22 января в Государственной Думе обсуждался вопрос о закрытии дверей в заседаниях Комиссии по государственной обороне. Говорил А. И. Гучков, прося от лица Комиссии по государственной обороне разрешения Думы закрывать двери во время заседаний в тех случаях, когда представители ведомств заявят, что та или другая тайна, которую они пожелают сообщить, носит характер военного секрета. Сдержанность и корректность, с которыми Гучков обратился к Думе, очевидно, не понравилась Пуришкевичу, который, войдя на трибуну, протестовал против такой осторожности Гучкова и прибавил: "Если бы я был морским или военным министром (всеобщий хохот) и если бы в эту комнату вошел депутат Милюков, я бы застегнулся на все пуговицы и поднял бы воротник" (шум, возгласы, крики "Долой!" "Вон!").
Пуришкевич пошел на свое место, крича: "Милюков — мерзавец, подлец!" Тогда Хомяков, Председатель Думы, обратился к Пуришкевичу: "Член Государственной Думы Пуришкевич, предлагаю вам извиниться перед Думой, иначе я предложу вас исключить на 15 заседаний". Пуришкевич на это отвечал: "Ввиду того, что я себе позволил, как это тут называется, непарламентское выражение, я беру свое слово назад, но заменяю другим, которое начинается с той же буквы, что и имя "Милюков".

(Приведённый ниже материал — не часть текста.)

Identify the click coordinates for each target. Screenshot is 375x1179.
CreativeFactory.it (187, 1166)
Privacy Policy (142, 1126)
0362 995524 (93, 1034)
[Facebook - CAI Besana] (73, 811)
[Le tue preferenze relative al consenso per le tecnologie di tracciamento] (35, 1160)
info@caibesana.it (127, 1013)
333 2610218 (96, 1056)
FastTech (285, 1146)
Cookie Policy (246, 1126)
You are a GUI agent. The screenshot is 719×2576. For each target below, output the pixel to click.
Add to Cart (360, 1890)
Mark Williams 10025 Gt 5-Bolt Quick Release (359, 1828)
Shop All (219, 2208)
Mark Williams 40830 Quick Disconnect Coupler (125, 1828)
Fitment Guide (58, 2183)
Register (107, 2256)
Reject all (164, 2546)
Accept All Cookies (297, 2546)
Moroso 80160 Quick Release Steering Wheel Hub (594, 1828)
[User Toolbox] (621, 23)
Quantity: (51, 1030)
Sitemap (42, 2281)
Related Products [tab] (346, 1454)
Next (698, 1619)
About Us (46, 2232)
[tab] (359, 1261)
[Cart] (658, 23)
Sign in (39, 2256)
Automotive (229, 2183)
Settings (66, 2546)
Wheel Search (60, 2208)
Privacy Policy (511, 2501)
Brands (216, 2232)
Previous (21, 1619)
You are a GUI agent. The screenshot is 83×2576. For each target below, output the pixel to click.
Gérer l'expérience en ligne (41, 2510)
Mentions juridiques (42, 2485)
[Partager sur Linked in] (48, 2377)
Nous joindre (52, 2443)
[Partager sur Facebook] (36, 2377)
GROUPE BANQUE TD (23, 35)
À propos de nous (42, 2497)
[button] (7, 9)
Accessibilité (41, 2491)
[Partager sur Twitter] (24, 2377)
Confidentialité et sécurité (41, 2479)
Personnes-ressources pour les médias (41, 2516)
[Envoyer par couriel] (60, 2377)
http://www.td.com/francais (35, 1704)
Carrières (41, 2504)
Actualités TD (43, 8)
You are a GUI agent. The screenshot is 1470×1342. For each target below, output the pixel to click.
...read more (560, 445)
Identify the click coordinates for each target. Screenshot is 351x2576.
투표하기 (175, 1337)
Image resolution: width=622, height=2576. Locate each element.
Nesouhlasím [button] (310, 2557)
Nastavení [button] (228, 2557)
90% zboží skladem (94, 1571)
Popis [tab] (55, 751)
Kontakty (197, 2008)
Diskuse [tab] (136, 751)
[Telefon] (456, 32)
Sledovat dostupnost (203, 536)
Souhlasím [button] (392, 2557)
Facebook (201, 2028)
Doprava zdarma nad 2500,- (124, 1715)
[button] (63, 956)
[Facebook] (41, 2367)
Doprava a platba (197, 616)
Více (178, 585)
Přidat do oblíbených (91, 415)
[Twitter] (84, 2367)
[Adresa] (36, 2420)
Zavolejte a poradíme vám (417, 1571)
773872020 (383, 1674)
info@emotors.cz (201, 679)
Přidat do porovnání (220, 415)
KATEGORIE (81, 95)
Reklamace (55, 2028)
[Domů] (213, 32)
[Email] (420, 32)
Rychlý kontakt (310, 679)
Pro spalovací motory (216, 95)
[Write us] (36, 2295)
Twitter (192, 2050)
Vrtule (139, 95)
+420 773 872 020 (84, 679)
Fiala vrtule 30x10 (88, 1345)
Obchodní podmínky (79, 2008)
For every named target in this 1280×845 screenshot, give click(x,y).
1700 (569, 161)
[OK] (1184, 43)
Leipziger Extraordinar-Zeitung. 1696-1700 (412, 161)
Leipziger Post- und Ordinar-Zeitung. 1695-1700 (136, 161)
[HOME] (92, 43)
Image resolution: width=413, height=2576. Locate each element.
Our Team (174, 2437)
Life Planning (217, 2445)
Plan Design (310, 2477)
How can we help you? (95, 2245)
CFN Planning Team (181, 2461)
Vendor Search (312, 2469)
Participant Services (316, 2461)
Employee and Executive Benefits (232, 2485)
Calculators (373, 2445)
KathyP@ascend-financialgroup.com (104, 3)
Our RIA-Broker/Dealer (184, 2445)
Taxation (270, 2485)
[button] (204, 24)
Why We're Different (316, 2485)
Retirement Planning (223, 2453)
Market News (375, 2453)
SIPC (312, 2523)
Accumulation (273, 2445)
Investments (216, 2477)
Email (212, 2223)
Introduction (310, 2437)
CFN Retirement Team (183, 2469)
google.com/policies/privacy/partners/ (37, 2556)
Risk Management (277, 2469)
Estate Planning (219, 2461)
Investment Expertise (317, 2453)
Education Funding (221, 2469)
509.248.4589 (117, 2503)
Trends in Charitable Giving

На этот новый вызов Хомяков сказал: "Ввиду того, что член Думы Пуришкевич позволил себе оскорбить одного из наших товарищей, я предлагаю исключить его на 10 заседаний". Пуришкевич, давая объяснение, входя на кафедру, ответил: "Я всхожу на эту кафедру с тем, чтоб повторить то, что имел честь сказать. Я предпочитаю быть исключенным на 10 заседаний и с удовольствием плюну Милюкову…" (шум, звонок председателя). После этих слов Пуришкевича Хомяков предложил исключить его на 15 заседаний, что и было принято Думой.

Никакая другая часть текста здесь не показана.